At least two of the novel's tales, "The Novel of the Black Seal" and "The Novel of the White Powder", influenced the work of H. P. Lovecraft. In his survey Supernatural Horror in Literature, Lovecraft suggested that these stories "perhaps represent the highwater mark of Machen's skill as a terror-weaver".

"The Novel of the Black Seal" was a model for some of Lovecraft's best-known stories: "The Call of Cthulhu", "The Dunwich Horror", and "The Whisperer in Darkness". The story also bears strong resemblance to Lovecraft's story "The Lurking Fear", which tells of a deformed humanoid race living in a rural region of the Catskill Mountains. "The Novel of the White Powder", which Lovecraft said "approaches the absolute culmination of loathsome fright", is pointed to as an inspiration for Lovecraft's stories of bodily disintegration, such as "Cool Air" and "The Colour Out of Space".

Two of Robert E. Howard's stories, Worms of the Earth (1932) and The Little People (1970) were also influenced by "The Novel of the Black Seal".

The story "R_{x}… Death!" in issue 20 of Tales from the Crypt is an adaptation of "The Novel of the White Powder", except the poisonous "medicine" contains digestive enzymes rather than a witch's brew.

==Machen's later reflections on the novel==
Partly in response to criticism of the Stevensonian style of the book, Machen altered his approach in writing his next book, The Hill of Dreams. Following the death of his first wife in 1899, Machen developed a greater interest in the occult, joining the Hermetic Order of the Golden Dawn. He noted that a number of events in his life seemed to mirror events in The Three Impostors, most notably a conflict in the order between William Butler Yeats (a "young man with spectacles") and Aleister Crowley, which reached its height around this time. (These experiences are reflected on in Alan Moore's Snakes and Ladders.)

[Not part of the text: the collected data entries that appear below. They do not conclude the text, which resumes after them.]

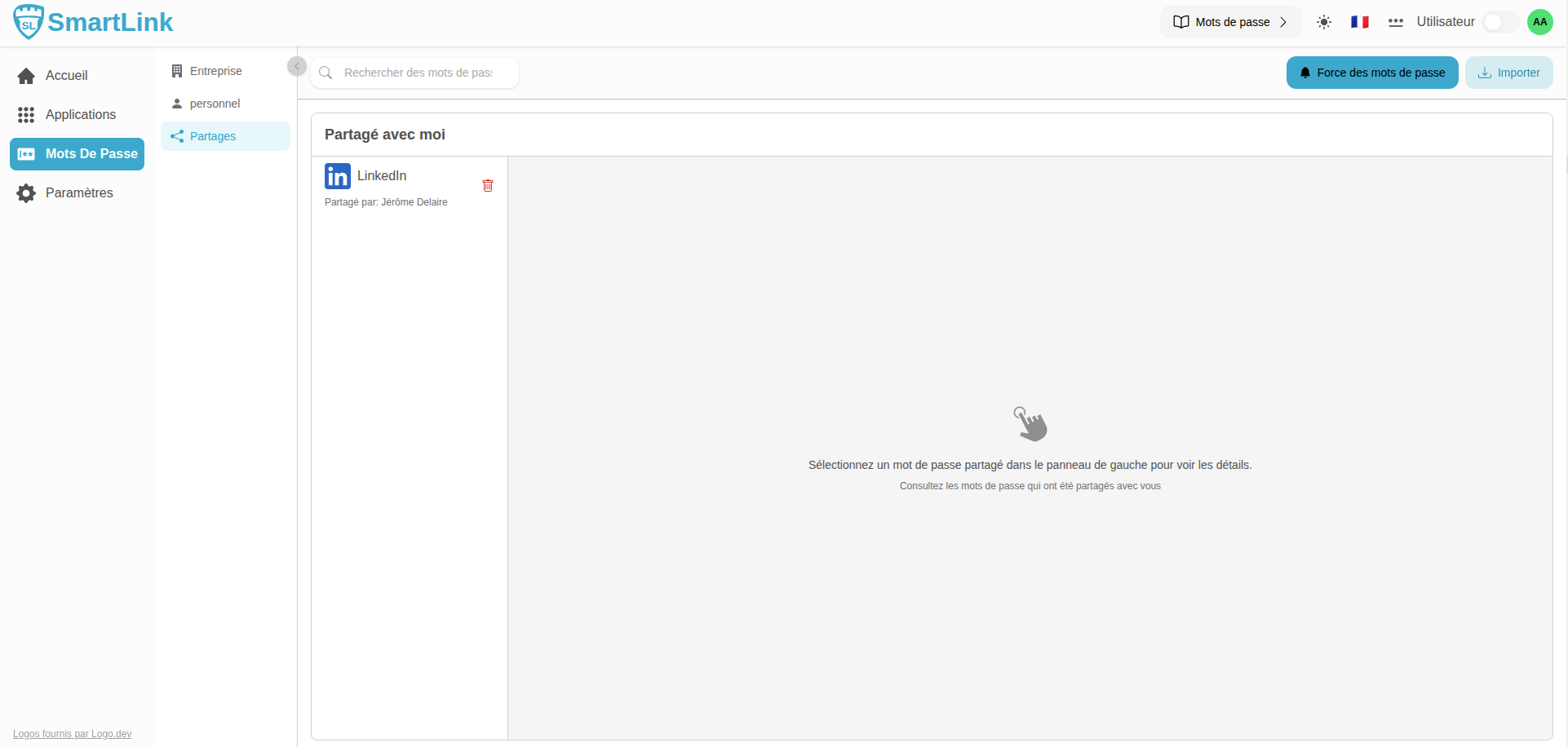Select the Entreprise passwords category
The image size is (1568, 747).
[215, 71]
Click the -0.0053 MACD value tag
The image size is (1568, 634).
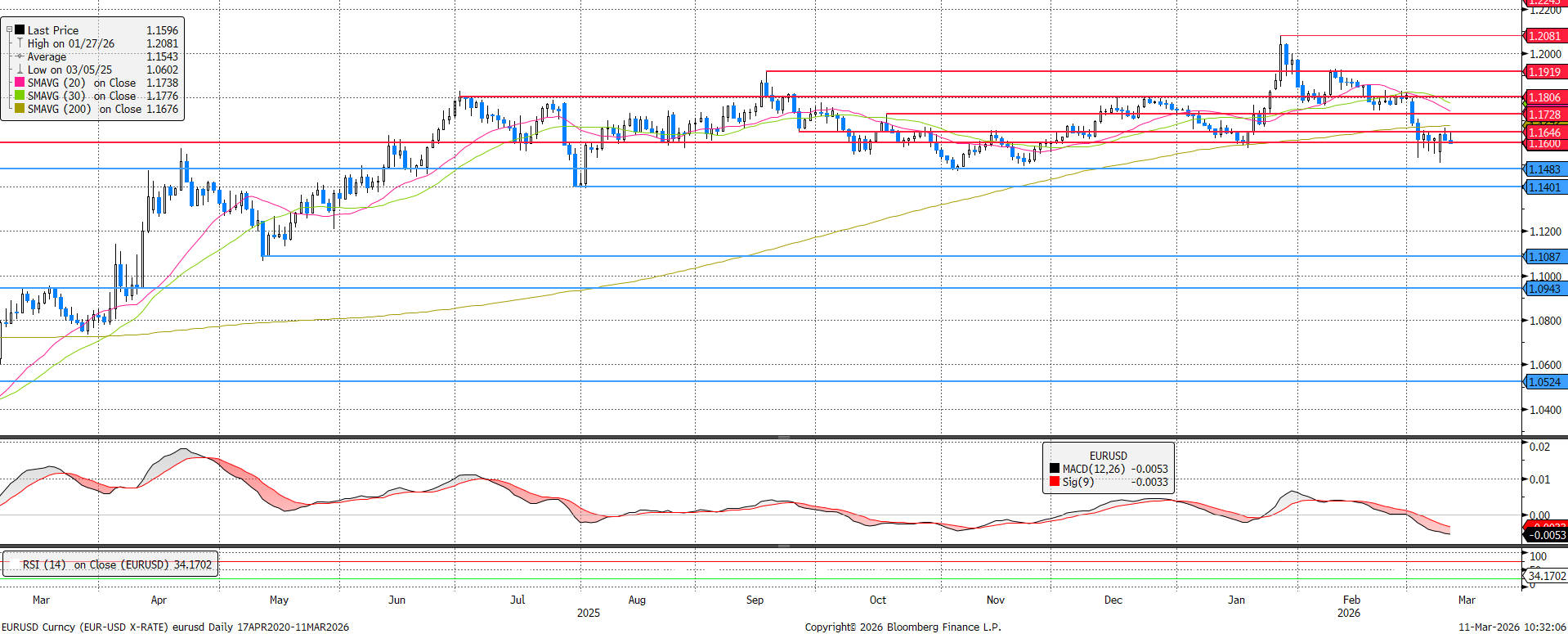pos(1546,535)
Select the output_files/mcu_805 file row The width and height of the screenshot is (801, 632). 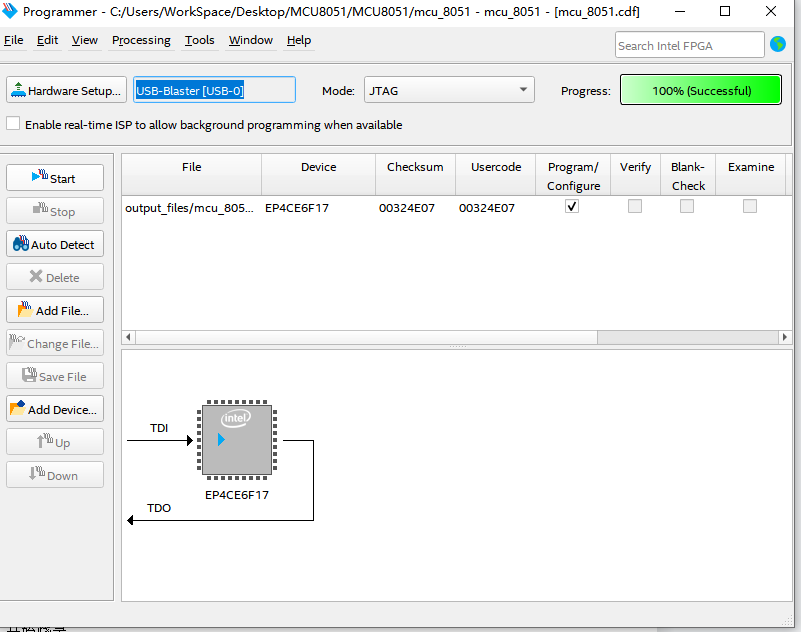point(190,208)
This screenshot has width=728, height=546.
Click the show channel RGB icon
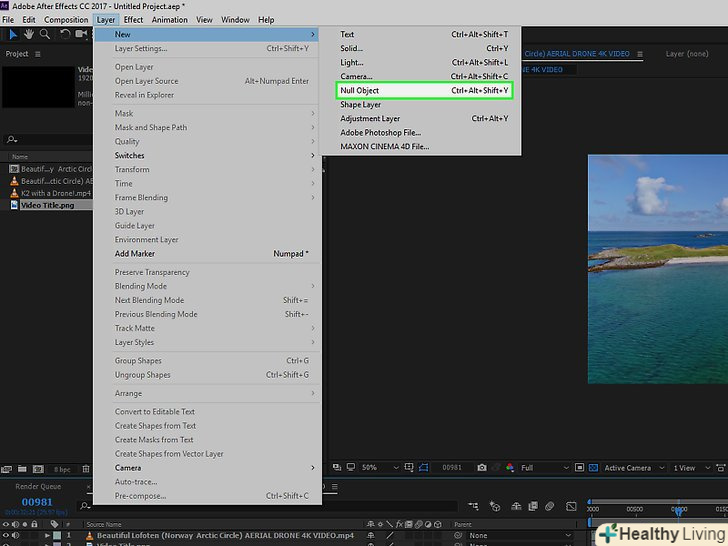[509, 468]
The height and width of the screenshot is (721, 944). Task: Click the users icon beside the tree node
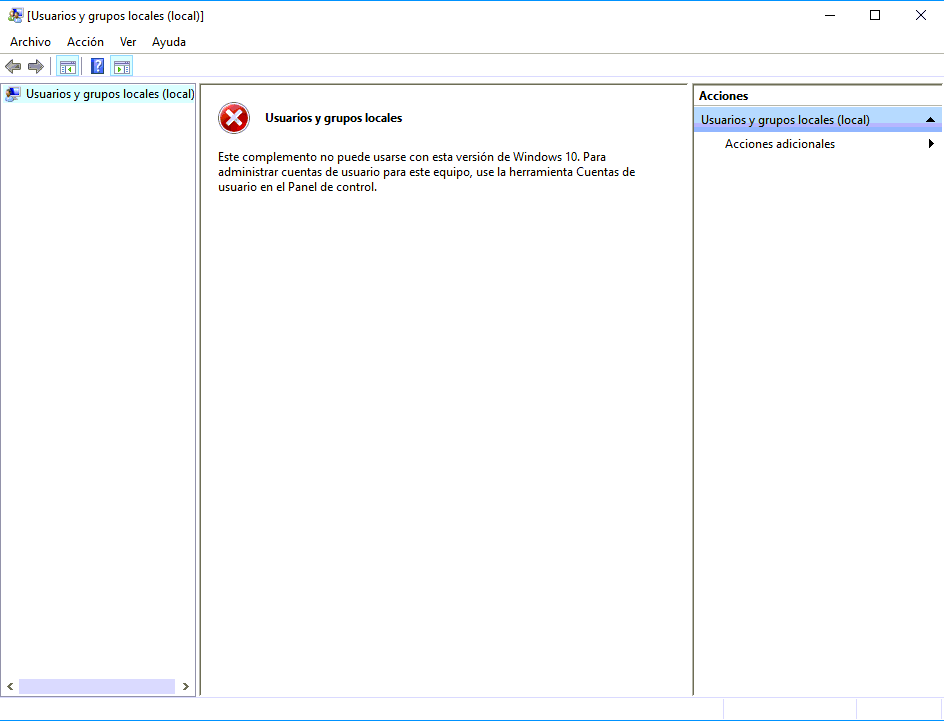point(12,94)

In Things Near and Far (1923) Machen wrote:

It was in the early spring of 1894 that I set about the writing of the said "Three Impostors," a book which testifies to the vast respect I entertained for the fantastic, "New Arabian Nights" manner of R. L. Stevenson, to those curious researches in the byways of London which I have described already, and also, I hope, to a certain originality of experiment in the tale of terror.

==Anthologization==
Two of the stories in The Three Impostors, "The Novel of the Black Seal" and "The Novel of the White Powder", have often been anthologized as individual stories. "The Novel of the White Powder" was first anthologized in More Ghosts and Marvels: A Selection of Uncanny Tales from Walter Scott to Michael Arlen (1927), edited by V. H. Collins. "The Novel of the Black Seal" was first anthologized in Great Short Stories of Detection, Mystery and Horror (1928), edited by Dorothy L. Sayers.

==Sources==
- Bleiler, Everett (1948). "The Checklist of Fantastic Literature"
- Lovecraft, H. P. (1973). "Supernatural Horror in Literature"
- Machen, Arthur (2007). "The Three Impostors"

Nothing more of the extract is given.